Published in The Royal City Record, Saturday, June 20, 2009:
By Theresa McManus
The Royal City Farmers Market is striving to be more than a place to buy groceries.
The market is kicking off its second year on Thursday, June 25. It will run Thursdays from 3 to 7 p.m. in city hall’s Fourth Street parking lot.
“Last year there were 14 vendors on opening day,” said operations manager Jen Arbo. “I have 34 confirmed for opening day.”
Feedback from last year’s market indicated that people wanted to see fewer arts and crafts and more fresh produce. Crafters are being limited to no more than 20 per cent of the market’s vendors.
“We already have about five produce vendors,” Arbo said. “Two of them are certified organic.”
Some vendors from last year are returning, including Bison Maluna and Vienna Treasures.
“We didn’t have a problem finding vendors,” Arbo said. “I am turning people down for opening week. That’s a good problem to have.”
Visitors to the Royal City Farmers Market will find a range of items, including baked goods, produce and fish.
“I am really excited.
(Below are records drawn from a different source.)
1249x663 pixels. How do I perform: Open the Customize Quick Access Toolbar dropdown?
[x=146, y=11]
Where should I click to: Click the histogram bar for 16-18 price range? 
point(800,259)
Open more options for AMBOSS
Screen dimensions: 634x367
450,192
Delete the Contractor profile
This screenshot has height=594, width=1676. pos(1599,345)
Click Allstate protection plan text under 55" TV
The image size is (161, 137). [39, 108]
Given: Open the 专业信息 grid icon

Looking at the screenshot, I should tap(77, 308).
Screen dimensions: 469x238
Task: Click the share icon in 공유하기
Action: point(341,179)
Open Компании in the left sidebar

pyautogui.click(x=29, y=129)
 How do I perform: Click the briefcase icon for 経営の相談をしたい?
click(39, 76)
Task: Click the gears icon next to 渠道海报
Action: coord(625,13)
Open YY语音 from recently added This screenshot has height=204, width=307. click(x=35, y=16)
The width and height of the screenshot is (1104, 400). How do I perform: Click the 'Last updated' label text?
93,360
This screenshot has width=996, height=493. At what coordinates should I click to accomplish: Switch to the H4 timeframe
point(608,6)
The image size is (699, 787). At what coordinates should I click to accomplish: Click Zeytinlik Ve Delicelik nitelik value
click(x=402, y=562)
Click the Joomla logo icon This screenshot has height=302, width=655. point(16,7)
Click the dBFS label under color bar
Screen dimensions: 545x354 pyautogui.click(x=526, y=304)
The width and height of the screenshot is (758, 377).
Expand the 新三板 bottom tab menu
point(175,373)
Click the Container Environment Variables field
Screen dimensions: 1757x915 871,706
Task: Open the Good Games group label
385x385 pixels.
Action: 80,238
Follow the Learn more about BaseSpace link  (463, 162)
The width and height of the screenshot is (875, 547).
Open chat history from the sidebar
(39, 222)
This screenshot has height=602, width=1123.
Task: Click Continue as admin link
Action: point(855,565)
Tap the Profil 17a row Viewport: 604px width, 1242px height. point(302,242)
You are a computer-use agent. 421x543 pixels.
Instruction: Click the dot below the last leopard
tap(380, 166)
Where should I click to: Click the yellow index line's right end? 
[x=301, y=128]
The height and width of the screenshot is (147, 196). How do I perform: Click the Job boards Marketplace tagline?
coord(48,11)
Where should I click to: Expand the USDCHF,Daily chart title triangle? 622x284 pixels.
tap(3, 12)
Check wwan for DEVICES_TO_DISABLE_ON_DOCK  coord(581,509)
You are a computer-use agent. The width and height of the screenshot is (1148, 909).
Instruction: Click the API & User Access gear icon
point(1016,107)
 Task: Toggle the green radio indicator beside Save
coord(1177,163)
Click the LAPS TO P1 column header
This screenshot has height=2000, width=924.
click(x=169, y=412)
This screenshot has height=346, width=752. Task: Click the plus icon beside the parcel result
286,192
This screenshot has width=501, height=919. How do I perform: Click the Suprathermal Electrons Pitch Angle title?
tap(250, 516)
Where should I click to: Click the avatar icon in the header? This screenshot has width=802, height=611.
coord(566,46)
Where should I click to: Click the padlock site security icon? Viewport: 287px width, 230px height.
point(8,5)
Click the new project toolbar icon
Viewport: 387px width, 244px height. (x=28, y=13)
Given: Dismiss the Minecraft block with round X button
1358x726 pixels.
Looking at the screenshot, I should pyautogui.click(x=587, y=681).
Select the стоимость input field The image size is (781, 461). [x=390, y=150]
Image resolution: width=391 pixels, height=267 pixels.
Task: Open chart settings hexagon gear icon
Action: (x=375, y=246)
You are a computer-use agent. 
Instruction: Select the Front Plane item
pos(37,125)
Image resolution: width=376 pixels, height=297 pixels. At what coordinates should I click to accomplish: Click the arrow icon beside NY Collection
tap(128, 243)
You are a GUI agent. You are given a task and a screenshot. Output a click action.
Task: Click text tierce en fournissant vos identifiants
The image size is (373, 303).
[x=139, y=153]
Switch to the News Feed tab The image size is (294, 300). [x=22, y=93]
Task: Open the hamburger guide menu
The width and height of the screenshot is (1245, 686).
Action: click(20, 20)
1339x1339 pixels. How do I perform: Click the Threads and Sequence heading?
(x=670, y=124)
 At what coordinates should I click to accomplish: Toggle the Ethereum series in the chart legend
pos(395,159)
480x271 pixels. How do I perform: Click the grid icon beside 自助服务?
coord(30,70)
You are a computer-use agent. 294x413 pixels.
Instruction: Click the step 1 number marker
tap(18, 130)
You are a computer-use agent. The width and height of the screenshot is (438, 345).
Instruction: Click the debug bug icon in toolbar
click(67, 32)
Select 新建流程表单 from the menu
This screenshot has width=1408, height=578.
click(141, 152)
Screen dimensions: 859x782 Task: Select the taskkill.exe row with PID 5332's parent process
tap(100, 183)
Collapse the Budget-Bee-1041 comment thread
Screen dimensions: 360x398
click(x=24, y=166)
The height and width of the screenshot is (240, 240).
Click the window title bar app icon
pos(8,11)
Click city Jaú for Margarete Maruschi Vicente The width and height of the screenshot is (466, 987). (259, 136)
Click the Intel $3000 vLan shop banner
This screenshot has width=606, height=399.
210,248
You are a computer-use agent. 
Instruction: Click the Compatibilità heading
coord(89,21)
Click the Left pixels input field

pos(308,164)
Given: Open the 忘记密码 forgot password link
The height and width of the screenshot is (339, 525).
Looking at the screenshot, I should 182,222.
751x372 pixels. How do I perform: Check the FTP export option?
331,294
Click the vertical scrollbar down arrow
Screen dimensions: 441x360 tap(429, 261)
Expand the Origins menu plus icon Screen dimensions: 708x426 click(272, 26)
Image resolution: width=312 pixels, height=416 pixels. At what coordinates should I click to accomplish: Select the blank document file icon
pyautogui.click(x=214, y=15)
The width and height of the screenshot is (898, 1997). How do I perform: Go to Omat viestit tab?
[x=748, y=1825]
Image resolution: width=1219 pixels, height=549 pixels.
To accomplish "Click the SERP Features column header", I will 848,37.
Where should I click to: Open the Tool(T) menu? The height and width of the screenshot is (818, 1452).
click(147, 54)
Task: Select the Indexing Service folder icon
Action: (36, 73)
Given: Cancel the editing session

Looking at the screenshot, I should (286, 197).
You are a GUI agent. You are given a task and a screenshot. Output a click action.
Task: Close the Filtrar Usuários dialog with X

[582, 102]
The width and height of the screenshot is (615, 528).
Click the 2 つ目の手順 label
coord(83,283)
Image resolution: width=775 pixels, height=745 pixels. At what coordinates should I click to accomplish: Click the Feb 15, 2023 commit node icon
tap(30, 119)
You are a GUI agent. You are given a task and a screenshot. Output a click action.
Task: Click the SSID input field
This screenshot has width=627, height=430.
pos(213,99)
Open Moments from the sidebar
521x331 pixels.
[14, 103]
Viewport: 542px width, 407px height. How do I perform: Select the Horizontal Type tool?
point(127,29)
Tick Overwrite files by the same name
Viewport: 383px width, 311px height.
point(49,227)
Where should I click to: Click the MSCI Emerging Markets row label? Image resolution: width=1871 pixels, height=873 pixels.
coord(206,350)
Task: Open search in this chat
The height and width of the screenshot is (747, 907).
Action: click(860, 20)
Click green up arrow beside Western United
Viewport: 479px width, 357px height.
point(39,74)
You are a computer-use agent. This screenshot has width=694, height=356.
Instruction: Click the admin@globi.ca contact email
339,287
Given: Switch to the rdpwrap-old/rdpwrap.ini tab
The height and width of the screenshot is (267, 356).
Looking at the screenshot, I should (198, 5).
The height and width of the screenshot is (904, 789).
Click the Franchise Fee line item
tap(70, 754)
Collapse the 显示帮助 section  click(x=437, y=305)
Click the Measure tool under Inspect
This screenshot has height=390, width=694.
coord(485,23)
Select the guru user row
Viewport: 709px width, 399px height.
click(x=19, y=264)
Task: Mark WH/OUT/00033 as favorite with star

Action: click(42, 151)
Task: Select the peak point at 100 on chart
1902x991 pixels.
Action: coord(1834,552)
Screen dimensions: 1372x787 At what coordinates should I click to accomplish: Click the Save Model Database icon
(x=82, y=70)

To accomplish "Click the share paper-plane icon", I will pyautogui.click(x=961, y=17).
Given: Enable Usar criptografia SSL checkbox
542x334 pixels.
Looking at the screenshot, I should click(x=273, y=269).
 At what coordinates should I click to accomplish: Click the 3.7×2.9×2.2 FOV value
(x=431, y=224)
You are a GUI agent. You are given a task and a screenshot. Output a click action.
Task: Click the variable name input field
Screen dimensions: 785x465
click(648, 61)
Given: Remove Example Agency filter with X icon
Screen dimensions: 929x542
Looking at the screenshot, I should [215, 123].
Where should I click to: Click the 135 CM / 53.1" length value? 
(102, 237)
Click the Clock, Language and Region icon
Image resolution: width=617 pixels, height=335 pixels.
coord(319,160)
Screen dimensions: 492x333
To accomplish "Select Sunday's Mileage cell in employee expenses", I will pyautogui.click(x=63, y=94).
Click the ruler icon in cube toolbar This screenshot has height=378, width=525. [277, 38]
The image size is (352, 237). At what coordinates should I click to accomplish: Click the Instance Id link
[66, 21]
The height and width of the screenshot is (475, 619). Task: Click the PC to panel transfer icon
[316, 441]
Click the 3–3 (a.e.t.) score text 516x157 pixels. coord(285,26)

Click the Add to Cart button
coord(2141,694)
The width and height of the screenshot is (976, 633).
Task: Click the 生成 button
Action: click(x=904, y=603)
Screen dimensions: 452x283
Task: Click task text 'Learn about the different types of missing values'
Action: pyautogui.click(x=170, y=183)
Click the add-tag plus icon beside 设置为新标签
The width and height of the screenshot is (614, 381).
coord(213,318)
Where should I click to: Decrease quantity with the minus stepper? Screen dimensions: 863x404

There is a completely diverse selection,” Arbo said. “You can get your usual produce, your soap. I have a woman selling organic grain.”
In addition to shopping and socializing, people will also be able to enjoy some musical entertainment. Attempting to appeal to a broad range of interests, the market has lined up an eclectic mix of performers for the market – including accordion and fiddler players.
Arbo suggests that people bring a blanket and sit on the park lawn and take in the festivities. It’s also a good time to wander through Friendship Gardens and Tipperary Park.
“I’d love for people to get into the vibe of the market being a community meeting place. … New Westminster is such an awesome, diverse place,” she said. “I’d really like to have that translated into the market.”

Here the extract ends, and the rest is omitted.